## [Exercise]
Pick out every line of the entries below that contains the string "point", and copy each one. Case matters when matching.

↓

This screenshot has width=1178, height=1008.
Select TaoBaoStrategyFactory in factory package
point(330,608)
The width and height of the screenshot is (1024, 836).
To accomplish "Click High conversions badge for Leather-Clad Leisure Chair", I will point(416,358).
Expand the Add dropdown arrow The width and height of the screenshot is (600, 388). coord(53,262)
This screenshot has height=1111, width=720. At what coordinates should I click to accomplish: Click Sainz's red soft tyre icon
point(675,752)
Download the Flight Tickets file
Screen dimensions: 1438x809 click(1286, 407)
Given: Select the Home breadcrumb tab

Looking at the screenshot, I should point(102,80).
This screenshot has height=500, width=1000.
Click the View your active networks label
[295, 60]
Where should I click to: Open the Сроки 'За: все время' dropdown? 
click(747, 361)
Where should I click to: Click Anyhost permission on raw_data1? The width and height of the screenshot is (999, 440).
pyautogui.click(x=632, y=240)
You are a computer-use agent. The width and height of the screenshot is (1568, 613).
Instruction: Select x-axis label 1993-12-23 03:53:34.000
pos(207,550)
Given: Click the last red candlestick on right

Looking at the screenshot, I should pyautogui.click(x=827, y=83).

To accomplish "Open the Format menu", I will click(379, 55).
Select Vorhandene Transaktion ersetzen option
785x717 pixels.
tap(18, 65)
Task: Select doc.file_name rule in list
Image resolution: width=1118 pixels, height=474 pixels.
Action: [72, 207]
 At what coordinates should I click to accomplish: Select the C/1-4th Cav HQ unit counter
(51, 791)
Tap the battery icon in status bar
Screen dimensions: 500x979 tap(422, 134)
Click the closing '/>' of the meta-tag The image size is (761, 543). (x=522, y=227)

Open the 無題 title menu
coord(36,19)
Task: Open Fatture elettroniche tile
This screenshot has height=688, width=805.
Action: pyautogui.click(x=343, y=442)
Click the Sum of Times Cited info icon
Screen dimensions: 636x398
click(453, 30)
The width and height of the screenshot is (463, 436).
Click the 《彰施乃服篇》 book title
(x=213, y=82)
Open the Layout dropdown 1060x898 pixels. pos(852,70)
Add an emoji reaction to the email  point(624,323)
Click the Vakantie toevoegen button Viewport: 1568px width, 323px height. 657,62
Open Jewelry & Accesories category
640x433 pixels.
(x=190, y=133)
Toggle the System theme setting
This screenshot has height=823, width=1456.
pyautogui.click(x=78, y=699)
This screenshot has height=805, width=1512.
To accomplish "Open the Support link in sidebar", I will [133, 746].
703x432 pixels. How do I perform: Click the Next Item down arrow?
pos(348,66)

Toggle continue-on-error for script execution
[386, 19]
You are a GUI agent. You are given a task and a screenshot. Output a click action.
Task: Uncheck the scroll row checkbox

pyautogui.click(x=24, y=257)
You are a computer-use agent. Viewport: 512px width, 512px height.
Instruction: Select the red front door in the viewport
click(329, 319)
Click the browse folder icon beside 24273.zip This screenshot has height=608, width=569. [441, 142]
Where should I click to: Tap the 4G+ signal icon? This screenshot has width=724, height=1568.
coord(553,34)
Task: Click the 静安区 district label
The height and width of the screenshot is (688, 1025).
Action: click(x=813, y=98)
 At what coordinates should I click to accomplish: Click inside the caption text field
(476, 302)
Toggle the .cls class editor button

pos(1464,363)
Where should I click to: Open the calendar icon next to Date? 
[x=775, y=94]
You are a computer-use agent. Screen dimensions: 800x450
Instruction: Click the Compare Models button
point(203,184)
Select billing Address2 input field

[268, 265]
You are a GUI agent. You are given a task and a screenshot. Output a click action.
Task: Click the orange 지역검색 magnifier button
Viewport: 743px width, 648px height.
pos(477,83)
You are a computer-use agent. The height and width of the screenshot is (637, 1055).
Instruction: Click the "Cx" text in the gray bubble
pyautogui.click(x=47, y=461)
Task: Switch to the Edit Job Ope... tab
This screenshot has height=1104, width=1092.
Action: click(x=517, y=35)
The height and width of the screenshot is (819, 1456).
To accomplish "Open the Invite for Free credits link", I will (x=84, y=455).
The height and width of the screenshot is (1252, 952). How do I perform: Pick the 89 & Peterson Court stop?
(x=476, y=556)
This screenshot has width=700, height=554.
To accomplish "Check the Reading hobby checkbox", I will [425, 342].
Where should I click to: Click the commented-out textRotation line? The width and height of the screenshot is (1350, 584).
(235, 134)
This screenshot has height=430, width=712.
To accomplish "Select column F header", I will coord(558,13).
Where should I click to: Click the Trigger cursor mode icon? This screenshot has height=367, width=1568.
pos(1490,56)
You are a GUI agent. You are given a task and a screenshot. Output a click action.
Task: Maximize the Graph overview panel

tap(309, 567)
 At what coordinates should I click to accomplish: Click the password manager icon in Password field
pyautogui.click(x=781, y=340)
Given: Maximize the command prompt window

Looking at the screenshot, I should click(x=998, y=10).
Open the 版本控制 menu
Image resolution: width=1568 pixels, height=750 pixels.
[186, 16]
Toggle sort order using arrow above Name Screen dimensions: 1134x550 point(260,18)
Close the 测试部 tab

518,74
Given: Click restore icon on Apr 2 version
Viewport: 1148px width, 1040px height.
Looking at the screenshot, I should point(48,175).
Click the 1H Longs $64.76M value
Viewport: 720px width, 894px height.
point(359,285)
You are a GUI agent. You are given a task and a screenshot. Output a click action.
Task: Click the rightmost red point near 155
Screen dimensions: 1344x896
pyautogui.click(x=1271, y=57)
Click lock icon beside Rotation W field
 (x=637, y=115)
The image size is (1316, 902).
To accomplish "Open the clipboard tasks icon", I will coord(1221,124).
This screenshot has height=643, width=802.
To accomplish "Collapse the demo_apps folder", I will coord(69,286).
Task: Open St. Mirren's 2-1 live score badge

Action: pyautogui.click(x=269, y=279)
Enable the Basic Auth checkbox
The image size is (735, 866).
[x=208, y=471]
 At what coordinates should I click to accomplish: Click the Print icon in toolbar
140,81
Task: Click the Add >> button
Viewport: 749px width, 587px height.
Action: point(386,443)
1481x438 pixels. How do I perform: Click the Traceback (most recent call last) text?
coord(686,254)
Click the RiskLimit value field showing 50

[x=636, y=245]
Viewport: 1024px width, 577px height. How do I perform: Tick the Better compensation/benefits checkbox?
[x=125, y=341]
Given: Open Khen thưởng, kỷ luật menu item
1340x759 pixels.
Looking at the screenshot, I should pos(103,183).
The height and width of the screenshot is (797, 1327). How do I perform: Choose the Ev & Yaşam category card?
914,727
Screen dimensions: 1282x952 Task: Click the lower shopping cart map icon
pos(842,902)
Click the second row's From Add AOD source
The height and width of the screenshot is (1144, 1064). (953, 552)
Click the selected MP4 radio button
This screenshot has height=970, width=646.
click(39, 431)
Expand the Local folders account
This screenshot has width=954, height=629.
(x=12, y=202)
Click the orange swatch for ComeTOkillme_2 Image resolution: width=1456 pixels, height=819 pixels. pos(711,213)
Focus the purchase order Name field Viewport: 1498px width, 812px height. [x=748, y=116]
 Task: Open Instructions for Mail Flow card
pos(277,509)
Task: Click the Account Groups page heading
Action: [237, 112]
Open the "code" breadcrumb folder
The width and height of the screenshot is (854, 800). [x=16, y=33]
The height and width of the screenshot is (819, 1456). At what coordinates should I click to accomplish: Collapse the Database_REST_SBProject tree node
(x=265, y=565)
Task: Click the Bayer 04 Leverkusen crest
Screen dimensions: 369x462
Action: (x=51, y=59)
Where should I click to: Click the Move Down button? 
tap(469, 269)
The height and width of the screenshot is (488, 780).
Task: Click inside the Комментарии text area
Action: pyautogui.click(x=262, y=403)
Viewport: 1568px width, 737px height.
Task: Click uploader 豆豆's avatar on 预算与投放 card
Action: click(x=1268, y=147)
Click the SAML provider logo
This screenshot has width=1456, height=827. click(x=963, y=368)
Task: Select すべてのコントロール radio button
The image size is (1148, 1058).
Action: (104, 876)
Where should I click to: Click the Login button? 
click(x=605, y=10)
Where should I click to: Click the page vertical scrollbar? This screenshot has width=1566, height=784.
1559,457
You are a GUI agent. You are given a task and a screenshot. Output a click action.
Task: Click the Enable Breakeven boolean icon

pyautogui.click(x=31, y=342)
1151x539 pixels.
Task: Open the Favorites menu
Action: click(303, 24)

↑

## [The result]
point(330,608)
To accomplish "Click High conversions badge for Leather-Clad Leisure Chair", I will point(416,358).
point(675,752)
Looking at the screenshot, I should point(102,80).
Add an emoji reaction to the email  point(624,323)
point(203,184)
Toggle sort order using arrow above Name Screen dimensions: 1134x550 point(260,18)
Looking at the screenshot, I should point(48,175).
point(359,285)
Task: Click the rightmost red point near 155
Action: point(386,443)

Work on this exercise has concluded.